_CONSEGNA:_
Rispondi alle domande usando il testo sul programma dell'Unione.
(a) Quante pagine aveva il programma presentato dall'Unione nel 2006?
(b) In che anno fu costituita la NATO?
(c) Che cosa disse Zapatero che avrebbe fatto per prima cosa, se fosse stato eletto?

_TESTO DELLA PAGINA:_
++++
Quando un Partito, o una coalizione di Partiti, chiede il voto dei cittadini per governare, presenta un programma. Così fece anche Lenin, in maniera estremamente semplice: non abbiamo il potere, ma se l'avremo, primo: basta con la guerra, tutti a casa; secondo: tutto il potere ai consigli di fabbrica, terzo: la terra a chi la lavora. Ma questo è solo un esempio.
Nel 2006, l'Unione ha presentato un programma esageratamente lungo e perciò ambiguamente interpretabile, ben 262 pagine. In particolare, vi si diceva che "Per affrontare i problemi che derivano dall'assetto unipolare del mondo dobbiamo puntare ad una difesa europea autonoma, pur se sempre in rapporto con l'Alleanza Atlantica, che sta profondamente cambiando". Già questa impostazione non ci trova concordi, poiché una difesa europea autonoma deve costituire un'alternativa all'Alleanza Atlantica esistente. E' un falso storico, infatti, che la NATO sia stata costituita per proteggere l'Europa occidentale dal blocco sovietico. E' vero il contrario: il Patto di Varsavia fu costituito nel 1955 in risposta alla costituzione della NATO nel 1949. Come che sia, il Patto di Varsavia non esiste più dal 1991, come non esistono più tre Paesi che ne facevano parte (Cecoslovacchia, RDT ed URSS), ciò nonostante la NATO continua a dettare legge all'interno dei Paesi che la compongono (tra cui anche alcuni Paesi che, a vario titolo, erano membri del Patto di Varsavia, quali la Bulgaria, la Repubblica Ceca, l'Estonia, la Lettonia, la Lituania, la Polonia, la Romania, la Slovacchia e l'Ungheria, oltre alla Slovenia, che faceva parte della Repubblica Socialista Federale di Jugoslavia), e nessuno pensa di scioglierla, pur se essa ha esaurito i compiti per i quali era stata costituita.
Nel 2007, i Partiti che compongono l'Unione hanno siglato un programma di 12 punti, che gli elettori non hanno votato, e che in questa sua parte differisce nettamente dal programma delle 262 pagine: "Sostegno costante alle iniziative di politica estera e di difesa stabilite in ambito Onu ed ai nostri impegni internazionali, derivanti dall'appartenenza all'Unione Europea e all'Alleanza Atlantica, con riferimento anche al nostro attuale impegno nella missione in Afghanistan".Zapatero in Spagna a suo tempo disse che, qualora fosse stato eletto, per prima cosa avrebbe fatto tornare a casa le truppe spagnole dall'Iraq. Detto, fatto. Nessuno pensò di guadagnarci, ad accusarlo di non essere affidabile in quanto non ha rispettato gli accordi del governo precedente. Questo governo italiano, invece, ci ha messo otto mesi, e per compensare ha inviato le truppe in Afghanistan. Di più: ha deciso di rispettare gli accordi di Berlusconi circa l'ampliamento della presenza militare statunitense a Vicenza.
++++
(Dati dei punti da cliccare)
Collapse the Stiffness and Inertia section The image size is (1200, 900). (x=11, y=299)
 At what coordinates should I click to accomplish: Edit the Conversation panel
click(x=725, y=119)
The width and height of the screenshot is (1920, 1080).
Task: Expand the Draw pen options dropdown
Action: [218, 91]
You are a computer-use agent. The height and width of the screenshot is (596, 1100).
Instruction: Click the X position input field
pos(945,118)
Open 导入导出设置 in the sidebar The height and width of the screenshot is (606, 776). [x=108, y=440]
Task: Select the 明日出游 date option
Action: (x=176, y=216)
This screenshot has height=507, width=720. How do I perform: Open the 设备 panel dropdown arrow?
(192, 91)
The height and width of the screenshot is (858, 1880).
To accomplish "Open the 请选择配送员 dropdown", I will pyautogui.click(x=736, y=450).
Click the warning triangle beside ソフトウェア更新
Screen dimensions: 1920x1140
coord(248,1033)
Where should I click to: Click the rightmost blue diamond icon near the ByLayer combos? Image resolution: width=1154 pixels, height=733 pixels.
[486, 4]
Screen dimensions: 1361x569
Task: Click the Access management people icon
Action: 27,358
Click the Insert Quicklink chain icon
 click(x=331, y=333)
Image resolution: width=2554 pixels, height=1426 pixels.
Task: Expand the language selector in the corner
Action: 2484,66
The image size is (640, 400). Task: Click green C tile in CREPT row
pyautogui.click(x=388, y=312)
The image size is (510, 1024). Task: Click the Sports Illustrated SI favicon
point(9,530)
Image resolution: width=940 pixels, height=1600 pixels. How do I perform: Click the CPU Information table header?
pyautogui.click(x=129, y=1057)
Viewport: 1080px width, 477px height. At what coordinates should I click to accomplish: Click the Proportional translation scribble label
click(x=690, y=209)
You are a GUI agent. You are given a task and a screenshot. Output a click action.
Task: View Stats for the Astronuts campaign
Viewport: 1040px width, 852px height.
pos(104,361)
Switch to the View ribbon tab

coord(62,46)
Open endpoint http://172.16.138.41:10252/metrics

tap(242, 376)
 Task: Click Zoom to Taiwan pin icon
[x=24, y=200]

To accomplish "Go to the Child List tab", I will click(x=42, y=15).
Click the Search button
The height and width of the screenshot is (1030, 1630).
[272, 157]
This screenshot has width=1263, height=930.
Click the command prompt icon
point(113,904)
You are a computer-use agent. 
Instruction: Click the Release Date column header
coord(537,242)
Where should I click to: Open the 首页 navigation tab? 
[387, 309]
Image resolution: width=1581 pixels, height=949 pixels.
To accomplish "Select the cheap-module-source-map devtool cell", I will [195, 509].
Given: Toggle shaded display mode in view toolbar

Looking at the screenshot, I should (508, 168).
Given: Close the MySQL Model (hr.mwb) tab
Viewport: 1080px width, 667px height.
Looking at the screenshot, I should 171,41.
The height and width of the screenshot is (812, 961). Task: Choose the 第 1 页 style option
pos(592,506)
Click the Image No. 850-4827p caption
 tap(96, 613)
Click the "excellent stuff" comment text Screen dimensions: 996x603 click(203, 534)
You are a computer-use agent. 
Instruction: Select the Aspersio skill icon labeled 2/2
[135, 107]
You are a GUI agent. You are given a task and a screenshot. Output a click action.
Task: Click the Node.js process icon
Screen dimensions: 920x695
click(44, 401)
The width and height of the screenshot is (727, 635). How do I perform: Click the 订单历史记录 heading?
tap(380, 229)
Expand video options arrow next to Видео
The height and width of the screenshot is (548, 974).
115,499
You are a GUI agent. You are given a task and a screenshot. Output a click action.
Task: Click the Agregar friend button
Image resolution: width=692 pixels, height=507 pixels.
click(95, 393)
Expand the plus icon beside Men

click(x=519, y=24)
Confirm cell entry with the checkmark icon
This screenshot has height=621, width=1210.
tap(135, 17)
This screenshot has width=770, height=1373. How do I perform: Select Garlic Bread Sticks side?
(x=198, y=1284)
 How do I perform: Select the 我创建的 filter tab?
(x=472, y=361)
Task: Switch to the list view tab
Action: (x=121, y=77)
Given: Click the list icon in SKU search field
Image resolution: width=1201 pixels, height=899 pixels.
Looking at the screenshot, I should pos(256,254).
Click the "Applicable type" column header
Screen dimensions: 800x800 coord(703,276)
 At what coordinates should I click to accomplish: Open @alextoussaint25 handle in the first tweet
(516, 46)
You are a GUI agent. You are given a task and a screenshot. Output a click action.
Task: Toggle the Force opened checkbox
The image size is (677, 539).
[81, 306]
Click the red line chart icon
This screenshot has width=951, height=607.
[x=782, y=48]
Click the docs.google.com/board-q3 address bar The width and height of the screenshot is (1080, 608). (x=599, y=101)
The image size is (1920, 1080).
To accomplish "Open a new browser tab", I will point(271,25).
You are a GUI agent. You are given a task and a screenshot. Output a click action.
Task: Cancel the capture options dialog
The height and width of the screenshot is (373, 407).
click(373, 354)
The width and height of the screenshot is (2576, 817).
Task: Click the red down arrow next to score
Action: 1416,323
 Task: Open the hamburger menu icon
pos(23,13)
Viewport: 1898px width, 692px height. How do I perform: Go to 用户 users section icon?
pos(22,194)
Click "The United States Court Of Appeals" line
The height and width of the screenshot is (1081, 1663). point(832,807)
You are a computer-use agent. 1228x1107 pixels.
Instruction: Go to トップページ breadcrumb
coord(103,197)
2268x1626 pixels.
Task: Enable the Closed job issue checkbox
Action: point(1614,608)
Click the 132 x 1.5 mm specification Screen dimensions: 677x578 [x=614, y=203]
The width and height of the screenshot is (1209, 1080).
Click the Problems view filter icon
++++
_RISPOSTA:_
(a) 262 pagine.
(b) Nel 1949.
(c) Far tornare a casa le truppe spagnole dall'Iraq.